- **Petunjuk Tugas**: Salin tanpa perubahan seluruh bagian kutipan di bawah, mulai dari "Harus diakui, resikonya" sampai dengan "untuk 4-5 orang.".

- **Kutipan**:
____________

Memang tidak semua orang Singapore seperti itu. Toh ada juga keluarga yang beranak lebih dari dua, seperti kisah suami istri Peter dan Jilyn Tan yang dianugerahi lima anak.
Harus diakui, resikonya bagi mereka, banyak kemewahan-kemewahan yang harus mereka lupakan, seperti liburan tahunan ke Indonesia atau Malaysia seperti para tetangganya. Anak pertama mereka juga harus rela tidak ikut kursus musik dan sebangsanya di saat kebanyakan teman-temannya ikut. Untuk menghemat uang, mobil serba guna berkapasitas tujuh orang yang awalnya mereka miliki juga terpaksa diganti dengan yang lebih sederhana, Nissan Sunny yang hanya muat untuk 4-5 orang.

____________

- **Data Hasil Ekstraksi**:
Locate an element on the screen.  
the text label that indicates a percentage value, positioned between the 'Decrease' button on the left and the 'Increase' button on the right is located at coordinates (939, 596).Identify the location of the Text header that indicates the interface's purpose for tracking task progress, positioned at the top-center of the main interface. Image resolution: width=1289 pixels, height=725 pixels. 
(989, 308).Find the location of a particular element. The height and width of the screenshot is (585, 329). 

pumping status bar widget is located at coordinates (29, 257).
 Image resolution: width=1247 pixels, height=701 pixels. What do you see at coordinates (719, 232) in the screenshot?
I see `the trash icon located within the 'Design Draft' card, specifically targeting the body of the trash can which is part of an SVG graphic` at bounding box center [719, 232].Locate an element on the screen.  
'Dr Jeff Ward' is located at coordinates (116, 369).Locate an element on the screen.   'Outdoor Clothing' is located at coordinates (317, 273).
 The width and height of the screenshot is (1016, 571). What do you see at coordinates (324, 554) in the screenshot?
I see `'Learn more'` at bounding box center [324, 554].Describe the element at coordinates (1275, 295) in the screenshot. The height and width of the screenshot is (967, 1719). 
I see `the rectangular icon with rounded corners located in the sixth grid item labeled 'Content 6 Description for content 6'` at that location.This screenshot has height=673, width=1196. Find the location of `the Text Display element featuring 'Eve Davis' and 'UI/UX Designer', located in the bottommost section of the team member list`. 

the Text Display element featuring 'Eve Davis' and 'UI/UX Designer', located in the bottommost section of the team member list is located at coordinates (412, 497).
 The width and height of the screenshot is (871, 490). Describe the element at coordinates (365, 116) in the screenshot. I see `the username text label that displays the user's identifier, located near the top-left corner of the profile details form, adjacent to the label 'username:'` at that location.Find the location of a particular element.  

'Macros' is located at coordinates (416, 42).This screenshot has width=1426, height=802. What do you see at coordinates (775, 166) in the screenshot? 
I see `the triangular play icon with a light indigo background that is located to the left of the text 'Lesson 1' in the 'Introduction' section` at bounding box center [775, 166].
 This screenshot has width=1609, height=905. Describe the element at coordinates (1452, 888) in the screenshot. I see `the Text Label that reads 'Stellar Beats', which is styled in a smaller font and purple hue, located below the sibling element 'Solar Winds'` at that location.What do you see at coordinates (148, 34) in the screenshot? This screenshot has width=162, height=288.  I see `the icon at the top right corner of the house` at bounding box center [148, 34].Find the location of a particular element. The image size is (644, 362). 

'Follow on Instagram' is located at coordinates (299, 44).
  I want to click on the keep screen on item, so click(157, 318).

____________

- **Hasil di Bawah**:
Harus diakui, resikonya bagi mereka, banyak kemewahan-kemewahan yang harus mereka lupakan, seperti liburan tahunan ke Indonesia atau Malaysia seperti para tetangganya. Anak pertama mereka juga harus rela tidak ikut kursus musik dan sebangsanya di saat kebanyakan teman-temannya ikut. Untuk menghemat uang, mobil serba guna berkapasitas tujuh orang yang awalnya mereka miliki juga terpaksa diganti dengan yang lebih sederhana, Nissan Sunny yang hanya muat untuk 4-5 orang.